Darbe girişimi sonrasında ilk olarak Moody’s, Eylül 2016’da Türkiye’nin yatırım yapılabilir seviyedeki kredi notunu düşürerek tehditlerini somut hale getirdi. Ardından Türkiye ile ülke anlaşması olan Fitch, 2017 yılının başında darbe girişiminin Türkiye’de siyasi riskleri artırdığı gerekçesiyle 2012 yılı Kasım ayında Türkiye için verdiği en alt seviyede yatırım yapılabilir notunu düşürdü.
Hatta şöyle ki, Türkiye için belirledikleri not takvimi dışına çıkarak not düşürmeyi gerçekleştirdiler.
İlginç olanı da ekonomideki iyileşmeleri görmezlikten gelirken, ekonomide meydana gelen olumsuz herhangi bir durumu anında not tehdidi ile nasıl harekete geçtiklerini açıkça görmüş olduk.
PEKİ BU KURULUŞLARA ALTERNATİF OLUŞTURULABİLİR Mİ?

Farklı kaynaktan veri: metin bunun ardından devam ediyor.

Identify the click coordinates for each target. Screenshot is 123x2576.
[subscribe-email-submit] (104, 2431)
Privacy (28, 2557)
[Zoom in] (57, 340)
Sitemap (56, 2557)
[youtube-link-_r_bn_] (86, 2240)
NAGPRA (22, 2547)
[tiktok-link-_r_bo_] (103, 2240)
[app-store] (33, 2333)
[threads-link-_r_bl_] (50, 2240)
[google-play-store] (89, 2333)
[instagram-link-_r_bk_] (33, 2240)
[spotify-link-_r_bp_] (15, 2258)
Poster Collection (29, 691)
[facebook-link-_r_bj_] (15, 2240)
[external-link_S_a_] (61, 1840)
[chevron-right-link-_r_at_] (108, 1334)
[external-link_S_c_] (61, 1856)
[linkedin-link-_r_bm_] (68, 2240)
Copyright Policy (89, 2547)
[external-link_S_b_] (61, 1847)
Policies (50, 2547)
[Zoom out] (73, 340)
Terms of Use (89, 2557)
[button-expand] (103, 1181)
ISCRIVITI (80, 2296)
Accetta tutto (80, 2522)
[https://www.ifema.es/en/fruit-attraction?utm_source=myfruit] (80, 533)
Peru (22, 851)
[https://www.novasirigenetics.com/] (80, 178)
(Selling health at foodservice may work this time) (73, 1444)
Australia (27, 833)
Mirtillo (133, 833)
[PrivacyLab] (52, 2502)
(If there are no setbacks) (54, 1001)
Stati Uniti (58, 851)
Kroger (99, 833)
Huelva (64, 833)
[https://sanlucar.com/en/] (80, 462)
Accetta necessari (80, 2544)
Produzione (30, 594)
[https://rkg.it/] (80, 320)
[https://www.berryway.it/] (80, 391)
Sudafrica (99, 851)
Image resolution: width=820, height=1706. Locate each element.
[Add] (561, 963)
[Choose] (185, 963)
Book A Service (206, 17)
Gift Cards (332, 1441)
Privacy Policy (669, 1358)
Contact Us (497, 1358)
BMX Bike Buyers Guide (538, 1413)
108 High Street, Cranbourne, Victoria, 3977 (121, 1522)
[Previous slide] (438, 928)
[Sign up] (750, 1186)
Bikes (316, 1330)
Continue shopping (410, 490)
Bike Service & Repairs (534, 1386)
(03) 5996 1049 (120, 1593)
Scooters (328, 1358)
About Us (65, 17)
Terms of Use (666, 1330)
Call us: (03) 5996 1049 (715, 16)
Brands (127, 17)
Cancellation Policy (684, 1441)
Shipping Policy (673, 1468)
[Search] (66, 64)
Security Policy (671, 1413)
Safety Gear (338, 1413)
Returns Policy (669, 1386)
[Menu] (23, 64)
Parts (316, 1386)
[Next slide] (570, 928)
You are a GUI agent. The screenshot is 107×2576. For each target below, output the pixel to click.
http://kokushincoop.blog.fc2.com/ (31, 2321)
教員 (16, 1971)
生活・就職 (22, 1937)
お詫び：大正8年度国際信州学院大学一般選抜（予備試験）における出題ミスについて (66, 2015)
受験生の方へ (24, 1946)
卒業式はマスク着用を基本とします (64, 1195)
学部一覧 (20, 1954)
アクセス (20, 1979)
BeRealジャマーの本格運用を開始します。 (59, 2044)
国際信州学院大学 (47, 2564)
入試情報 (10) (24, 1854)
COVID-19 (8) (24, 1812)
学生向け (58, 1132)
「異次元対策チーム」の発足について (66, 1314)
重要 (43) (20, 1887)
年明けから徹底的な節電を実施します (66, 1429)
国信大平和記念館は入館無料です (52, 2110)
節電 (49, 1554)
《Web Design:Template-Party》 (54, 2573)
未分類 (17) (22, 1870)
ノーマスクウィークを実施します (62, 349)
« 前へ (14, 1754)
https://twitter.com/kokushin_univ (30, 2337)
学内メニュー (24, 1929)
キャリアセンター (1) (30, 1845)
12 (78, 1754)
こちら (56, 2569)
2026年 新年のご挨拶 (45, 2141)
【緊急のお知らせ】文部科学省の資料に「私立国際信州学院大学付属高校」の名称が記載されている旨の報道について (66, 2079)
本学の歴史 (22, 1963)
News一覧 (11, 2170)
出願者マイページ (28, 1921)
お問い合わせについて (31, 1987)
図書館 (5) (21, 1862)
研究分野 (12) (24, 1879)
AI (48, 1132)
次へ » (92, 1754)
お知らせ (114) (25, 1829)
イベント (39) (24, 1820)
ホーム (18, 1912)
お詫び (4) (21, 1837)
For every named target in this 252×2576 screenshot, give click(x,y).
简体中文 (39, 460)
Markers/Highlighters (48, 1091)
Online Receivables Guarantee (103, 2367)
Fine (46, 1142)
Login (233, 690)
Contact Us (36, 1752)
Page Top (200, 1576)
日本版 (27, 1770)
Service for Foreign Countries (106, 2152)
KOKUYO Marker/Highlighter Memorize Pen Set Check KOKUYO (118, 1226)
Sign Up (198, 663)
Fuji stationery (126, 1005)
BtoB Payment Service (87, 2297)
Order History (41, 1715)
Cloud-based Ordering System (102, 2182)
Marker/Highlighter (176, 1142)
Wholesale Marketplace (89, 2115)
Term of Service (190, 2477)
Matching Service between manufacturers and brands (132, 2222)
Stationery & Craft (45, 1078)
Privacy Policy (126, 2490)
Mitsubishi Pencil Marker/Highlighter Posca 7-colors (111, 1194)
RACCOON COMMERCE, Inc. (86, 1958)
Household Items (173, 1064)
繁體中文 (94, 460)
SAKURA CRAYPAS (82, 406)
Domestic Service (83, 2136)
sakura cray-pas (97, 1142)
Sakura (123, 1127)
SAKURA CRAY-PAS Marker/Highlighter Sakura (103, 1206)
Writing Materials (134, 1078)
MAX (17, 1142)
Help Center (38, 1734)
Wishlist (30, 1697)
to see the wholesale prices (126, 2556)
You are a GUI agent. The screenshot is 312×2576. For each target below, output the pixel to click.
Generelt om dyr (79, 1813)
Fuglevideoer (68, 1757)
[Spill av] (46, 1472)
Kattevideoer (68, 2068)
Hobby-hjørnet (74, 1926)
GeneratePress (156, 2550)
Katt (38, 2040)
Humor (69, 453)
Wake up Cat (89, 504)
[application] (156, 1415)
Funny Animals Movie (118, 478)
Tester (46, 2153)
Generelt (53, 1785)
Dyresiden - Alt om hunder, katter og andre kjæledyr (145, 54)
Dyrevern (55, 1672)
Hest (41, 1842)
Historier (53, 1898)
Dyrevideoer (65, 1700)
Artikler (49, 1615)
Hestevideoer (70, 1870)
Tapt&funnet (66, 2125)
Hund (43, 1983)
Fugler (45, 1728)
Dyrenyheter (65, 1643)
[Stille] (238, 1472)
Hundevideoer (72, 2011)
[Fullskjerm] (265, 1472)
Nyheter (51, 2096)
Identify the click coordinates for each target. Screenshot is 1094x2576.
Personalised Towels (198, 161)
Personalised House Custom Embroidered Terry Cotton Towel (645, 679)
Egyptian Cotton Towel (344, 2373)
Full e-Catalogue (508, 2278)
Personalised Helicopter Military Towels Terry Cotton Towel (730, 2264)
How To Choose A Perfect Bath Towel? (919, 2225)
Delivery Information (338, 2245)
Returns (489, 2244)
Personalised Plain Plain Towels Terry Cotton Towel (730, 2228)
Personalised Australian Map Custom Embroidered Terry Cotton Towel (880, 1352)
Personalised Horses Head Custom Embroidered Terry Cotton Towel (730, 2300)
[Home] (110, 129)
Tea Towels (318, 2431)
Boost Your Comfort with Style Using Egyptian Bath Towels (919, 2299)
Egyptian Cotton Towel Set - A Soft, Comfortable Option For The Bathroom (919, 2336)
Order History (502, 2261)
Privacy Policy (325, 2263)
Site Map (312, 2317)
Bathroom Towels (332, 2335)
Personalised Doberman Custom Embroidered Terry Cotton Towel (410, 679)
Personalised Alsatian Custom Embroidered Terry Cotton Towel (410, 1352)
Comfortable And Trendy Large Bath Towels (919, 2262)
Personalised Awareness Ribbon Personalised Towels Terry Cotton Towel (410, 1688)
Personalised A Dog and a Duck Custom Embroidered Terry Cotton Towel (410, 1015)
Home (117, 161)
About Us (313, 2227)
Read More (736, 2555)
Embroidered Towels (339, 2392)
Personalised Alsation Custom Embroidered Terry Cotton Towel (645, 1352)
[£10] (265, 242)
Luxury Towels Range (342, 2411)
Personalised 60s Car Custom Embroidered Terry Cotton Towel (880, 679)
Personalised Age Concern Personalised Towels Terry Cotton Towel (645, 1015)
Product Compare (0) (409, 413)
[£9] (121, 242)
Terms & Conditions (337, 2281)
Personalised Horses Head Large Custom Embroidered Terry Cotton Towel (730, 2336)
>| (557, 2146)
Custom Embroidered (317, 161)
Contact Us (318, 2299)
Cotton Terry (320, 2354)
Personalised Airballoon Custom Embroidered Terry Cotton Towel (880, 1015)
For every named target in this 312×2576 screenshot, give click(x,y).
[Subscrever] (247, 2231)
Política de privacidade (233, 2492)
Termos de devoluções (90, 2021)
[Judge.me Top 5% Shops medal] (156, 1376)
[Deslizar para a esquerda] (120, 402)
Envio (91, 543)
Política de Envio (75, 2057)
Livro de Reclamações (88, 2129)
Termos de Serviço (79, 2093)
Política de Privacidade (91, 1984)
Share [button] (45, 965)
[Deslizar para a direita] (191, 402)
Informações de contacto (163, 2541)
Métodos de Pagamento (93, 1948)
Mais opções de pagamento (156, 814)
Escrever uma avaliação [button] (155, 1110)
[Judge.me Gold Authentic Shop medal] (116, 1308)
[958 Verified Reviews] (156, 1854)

Yüz yıllık geçmişi olan ve sayıları bir elin beş parmağından az olan ve oligopol güç oluşturan bu kredi derecelendirme kuruluşlarına alternatif elbette oluşturulabilir.
Neden olmasın?
Mesela Çin 1994 yılında mevcut kredi derecelendirme kuruluşlarına tepki ve alternatif olarak Dagong Global kuruluşunu kurdu. Mevcut fon fazlası olan Çin, borç almak isteyen ülkelere ve finansal kuruluşlara koşul olarak kendi kredi derecelendirme kuruluşundan not alınmasını zorunlu hale getirerek, bu piyasalarda önemli bir mesafe aldı.
Dolayısıyla alternatif kredi derecelendirme kuruluşları oluşturulurken hem not verecek bir derecelendirme kuruluşu hem de borç verilecek fon fazlası, olmazsa olmaz koşullardan. İkisi birbirini tamamlayan iki unsur.
Bu açıdan yeni dönemde İstanbul Finans Merkezi’nin hızlandırılması yeni derecelendirme kuruluşunda oluşturulması için önemli bir adım olacaktır.
Bugün başta Türkiye olmak üzere birçok gelişmekte olan ve azgelişmiş ülke ekonomilerinin karşısında bir tehdit olarak duran mevcut derecelendirme kuruluşlarından kurtulmak için alternatif derecelendirme kuruluşlarına her zamankinden daha çok ihtiyaç olduğu açık.